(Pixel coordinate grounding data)
────────────────────────────────────────

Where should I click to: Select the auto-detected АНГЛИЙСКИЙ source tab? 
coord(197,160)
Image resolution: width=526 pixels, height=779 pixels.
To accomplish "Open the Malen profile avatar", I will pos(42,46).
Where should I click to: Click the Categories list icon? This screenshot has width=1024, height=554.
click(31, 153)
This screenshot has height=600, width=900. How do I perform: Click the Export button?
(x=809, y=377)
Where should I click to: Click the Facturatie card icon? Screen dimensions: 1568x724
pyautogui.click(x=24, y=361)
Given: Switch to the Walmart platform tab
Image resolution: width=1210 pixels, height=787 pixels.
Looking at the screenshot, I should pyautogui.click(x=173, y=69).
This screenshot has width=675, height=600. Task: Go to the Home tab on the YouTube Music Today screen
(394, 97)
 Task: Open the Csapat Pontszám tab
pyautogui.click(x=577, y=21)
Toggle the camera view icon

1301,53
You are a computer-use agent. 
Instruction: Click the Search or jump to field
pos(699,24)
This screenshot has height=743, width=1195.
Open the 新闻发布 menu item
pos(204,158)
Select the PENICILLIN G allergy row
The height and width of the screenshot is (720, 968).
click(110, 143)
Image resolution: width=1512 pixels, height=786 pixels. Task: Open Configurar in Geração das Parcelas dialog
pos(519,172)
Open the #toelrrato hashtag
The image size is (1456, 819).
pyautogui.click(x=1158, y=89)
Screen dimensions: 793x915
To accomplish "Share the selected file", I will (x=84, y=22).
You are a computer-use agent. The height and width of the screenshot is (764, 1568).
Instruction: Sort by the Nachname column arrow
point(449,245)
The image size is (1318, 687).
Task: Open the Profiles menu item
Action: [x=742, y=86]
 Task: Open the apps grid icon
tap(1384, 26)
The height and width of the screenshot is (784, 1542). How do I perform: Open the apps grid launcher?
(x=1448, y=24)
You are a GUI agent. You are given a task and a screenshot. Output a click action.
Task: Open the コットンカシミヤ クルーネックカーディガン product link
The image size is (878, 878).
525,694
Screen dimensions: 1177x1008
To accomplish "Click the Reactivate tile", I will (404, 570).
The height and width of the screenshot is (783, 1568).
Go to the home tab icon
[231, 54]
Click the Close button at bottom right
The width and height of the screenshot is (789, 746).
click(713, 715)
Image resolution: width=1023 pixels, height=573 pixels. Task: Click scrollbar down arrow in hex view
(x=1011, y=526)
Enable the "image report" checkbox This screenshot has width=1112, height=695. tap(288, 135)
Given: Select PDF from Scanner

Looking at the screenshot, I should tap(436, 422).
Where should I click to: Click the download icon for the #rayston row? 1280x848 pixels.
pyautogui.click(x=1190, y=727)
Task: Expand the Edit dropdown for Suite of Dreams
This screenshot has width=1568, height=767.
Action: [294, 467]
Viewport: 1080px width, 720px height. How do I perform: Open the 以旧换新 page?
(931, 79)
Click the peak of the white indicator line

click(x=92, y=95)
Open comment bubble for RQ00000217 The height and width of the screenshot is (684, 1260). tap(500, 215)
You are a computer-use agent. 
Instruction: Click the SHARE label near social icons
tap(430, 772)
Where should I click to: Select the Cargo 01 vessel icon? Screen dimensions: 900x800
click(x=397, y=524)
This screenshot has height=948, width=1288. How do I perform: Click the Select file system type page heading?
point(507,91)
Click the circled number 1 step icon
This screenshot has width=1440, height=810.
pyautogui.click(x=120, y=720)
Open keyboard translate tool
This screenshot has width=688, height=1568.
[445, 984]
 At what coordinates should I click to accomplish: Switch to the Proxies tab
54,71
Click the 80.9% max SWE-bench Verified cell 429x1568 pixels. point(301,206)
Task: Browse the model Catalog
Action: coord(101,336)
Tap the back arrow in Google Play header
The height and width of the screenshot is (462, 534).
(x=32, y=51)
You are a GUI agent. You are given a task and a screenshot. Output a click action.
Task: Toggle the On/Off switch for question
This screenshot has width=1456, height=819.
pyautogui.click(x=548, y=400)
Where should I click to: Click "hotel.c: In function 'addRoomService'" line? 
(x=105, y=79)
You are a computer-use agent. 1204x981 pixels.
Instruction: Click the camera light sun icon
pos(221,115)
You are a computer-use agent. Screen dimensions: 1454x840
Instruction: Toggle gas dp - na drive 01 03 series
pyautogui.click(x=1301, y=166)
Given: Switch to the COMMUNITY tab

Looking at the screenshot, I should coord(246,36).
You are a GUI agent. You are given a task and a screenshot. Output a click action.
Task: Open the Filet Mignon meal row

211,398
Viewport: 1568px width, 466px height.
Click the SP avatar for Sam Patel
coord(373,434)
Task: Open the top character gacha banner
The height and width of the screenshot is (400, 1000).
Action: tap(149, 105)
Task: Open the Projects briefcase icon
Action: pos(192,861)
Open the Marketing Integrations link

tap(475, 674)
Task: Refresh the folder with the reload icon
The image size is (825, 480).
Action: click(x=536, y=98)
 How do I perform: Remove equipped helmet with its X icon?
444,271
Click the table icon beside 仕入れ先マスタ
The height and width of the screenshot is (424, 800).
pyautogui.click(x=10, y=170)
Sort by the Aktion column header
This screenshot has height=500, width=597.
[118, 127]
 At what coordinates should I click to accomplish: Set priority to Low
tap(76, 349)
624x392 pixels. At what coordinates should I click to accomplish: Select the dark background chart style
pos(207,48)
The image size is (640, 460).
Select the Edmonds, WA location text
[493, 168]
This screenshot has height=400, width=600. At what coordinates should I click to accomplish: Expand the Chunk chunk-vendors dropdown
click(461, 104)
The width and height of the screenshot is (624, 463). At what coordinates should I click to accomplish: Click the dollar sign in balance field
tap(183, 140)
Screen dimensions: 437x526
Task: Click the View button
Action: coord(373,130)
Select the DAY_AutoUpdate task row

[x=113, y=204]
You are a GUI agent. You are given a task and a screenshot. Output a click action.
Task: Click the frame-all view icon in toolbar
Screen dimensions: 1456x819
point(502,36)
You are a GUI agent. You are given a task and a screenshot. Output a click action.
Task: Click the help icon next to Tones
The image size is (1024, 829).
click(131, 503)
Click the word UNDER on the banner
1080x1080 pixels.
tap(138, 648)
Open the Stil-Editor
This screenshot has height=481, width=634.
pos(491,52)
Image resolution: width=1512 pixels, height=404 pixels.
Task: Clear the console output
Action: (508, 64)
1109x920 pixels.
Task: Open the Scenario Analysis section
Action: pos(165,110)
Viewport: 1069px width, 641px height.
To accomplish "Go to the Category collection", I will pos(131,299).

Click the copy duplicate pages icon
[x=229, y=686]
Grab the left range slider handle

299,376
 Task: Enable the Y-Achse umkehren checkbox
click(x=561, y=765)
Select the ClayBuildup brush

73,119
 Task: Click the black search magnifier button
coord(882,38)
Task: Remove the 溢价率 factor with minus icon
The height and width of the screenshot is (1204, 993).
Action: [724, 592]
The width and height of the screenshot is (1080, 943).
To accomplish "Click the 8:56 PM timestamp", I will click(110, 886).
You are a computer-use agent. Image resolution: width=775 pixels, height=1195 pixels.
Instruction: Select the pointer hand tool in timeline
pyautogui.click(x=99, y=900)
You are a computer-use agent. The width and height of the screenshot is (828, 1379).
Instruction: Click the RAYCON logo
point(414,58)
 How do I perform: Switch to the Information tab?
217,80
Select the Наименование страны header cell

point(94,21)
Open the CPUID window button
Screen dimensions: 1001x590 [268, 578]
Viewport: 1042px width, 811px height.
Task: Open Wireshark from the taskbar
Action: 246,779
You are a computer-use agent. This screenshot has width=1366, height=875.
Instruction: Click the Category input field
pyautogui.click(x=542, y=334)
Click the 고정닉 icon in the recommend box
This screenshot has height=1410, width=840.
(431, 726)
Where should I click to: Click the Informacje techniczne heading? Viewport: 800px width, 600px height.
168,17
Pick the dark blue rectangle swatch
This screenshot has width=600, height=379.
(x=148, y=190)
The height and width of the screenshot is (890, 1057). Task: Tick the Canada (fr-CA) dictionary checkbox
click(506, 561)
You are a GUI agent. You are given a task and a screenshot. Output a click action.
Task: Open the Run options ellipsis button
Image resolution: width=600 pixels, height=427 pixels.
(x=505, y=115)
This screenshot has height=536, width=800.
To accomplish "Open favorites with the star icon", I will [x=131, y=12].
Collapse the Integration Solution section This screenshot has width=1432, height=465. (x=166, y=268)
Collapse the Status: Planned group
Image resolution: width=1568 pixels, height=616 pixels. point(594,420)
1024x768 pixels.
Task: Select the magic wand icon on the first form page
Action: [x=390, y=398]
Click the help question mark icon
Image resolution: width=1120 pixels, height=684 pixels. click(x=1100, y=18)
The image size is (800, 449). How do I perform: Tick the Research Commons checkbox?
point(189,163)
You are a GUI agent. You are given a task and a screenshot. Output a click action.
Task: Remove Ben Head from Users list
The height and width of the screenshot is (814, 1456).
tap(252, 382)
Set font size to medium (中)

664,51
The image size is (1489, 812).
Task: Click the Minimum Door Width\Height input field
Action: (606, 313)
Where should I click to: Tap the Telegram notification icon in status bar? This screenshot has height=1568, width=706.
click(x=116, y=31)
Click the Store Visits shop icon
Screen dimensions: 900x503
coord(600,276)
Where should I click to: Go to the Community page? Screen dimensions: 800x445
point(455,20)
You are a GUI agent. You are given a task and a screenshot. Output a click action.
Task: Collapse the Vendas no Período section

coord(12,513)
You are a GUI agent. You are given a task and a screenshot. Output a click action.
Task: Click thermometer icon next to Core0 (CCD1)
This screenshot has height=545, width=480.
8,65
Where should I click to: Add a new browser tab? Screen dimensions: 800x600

────────────────────────────────────────

What is required
The entries above hold a line with "Open the 新闻发布 menu item" and a later line with "Click the Close button at bottom right". Write out exactly those lines and all lines between, nothing more.

Solution to this problem
Open the 新闻发布 menu item
pos(204,158)
Select the PENICILLIN G allergy row
The height and width of the screenshot is (720, 968).
click(110, 143)
Image resolution: width=1512 pixels, height=786 pixels. Task: Open Configurar in Geração das Parcelas dialog
pos(519,172)
Open the #toelrrato hashtag
The image size is (1456, 819).
pyautogui.click(x=1158, y=89)
Screen dimensions: 793x915
To accomplish "Share the selected file", I will (x=84, y=22).
You are a computer-use agent. The height and width of the screenshot is (764, 1568).
Instruction: Sort by the Nachname column arrow
point(449,245)
The image size is (1318, 687).
Task: Open the Profiles menu item
Action: [x=742, y=86]
 Task: Open the apps grid icon
tap(1384, 26)
The height and width of the screenshot is (784, 1542). How do I perform: Open the apps grid launcher?
(x=1448, y=24)
You are a GUI agent. You are given a task and a screenshot. Output a click action.
Task: Open the コットンカシミヤ クルーネックカーディガン product link
The image size is (878, 878).
525,694
Screen dimensions: 1177x1008
To accomplish "Click the Reactivate tile", I will (404, 570).
The height and width of the screenshot is (783, 1568).
Go to the home tab icon
[231, 54]
Click the Close button at bottom right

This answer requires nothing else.